[INPUT DATA — start]
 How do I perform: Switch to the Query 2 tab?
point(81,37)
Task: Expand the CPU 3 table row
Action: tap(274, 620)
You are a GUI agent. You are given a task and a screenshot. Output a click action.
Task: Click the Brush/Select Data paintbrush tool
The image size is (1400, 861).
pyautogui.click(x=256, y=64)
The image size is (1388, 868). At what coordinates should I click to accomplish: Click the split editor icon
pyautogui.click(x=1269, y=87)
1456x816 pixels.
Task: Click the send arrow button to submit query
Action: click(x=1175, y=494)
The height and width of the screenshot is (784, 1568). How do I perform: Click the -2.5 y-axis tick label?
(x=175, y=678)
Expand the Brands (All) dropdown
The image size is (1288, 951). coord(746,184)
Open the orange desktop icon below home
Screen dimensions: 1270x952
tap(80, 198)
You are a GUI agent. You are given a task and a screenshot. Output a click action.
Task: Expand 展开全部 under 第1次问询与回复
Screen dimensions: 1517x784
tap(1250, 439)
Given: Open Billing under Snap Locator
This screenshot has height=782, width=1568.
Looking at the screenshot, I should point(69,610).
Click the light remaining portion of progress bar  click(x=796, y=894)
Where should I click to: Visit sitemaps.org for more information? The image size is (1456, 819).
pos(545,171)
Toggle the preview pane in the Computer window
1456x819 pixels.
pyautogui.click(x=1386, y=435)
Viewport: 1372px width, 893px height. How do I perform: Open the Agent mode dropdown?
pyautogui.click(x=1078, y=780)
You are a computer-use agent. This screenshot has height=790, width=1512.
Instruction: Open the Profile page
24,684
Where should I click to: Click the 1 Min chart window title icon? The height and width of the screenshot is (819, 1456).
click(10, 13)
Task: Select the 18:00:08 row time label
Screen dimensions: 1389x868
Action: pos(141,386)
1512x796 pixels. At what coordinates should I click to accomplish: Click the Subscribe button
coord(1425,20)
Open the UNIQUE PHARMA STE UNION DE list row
[INPUT DATA — finish]
Give the records again, unchanged and complete.

**EXERCISE OUTPUT**.
 How do I perform: Switch to the Query 2 tab?
point(81,37)
Task: Expand the CPU 3 table row
Action: tap(274, 620)
You are a GUI agent. You are given a task and a screenshot. Output a click action.
Task: Click the Brush/Select Data paintbrush tool
The image size is (1400, 861).
pyautogui.click(x=256, y=64)
The image size is (1388, 868). At what coordinates should I click to accomplish: Click the split editor icon
pyautogui.click(x=1269, y=87)
1456x816 pixels.
Task: Click the send arrow button to submit query
Action: click(x=1175, y=494)
The height and width of the screenshot is (784, 1568). How do I perform: Click the -2.5 y-axis tick label?
(x=175, y=678)
Expand the Brands (All) dropdown
The image size is (1288, 951). coord(746,184)
Open the orange desktop icon below home
Screen dimensions: 1270x952
tap(80, 198)
You are a GUI agent. You are given a task and a screenshot. Output a click action.
Task: Expand 展开全部 under 第1次问询与回复
Screen dimensions: 1517x784
tap(1250, 439)
Given: Open Billing under Snap Locator
This screenshot has height=782, width=1568.
Looking at the screenshot, I should point(69,610).
Click the light remaining portion of progress bar  click(x=796, y=894)
Where should I click to: Visit sitemaps.org for more information? The image size is (1456, 819).
pos(545,171)
Toggle the preview pane in the Computer window
1456x819 pixels.
pyautogui.click(x=1386, y=435)
Viewport: 1372px width, 893px height. How do I perform: Open the Agent mode dropdown?
pyautogui.click(x=1078, y=780)
You are a computer-use agent. This screenshot has height=790, width=1512.
Instruction: Open the Profile page
24,684
Where should I click to: Click the 1 Min chart window title icon? The height and width of the screenshot is (819, 1456).
click(10, 13)
Task: Select the 18:00:08 row time label
Screen dimensions: 1389x868
Action: pos(141,386)
1512x796 pixels. At what coordinates should I click to accomplish: Click the Subscribe button
coord(1425,20)
Open the UNIQUE PHARMA STE UNION DE list row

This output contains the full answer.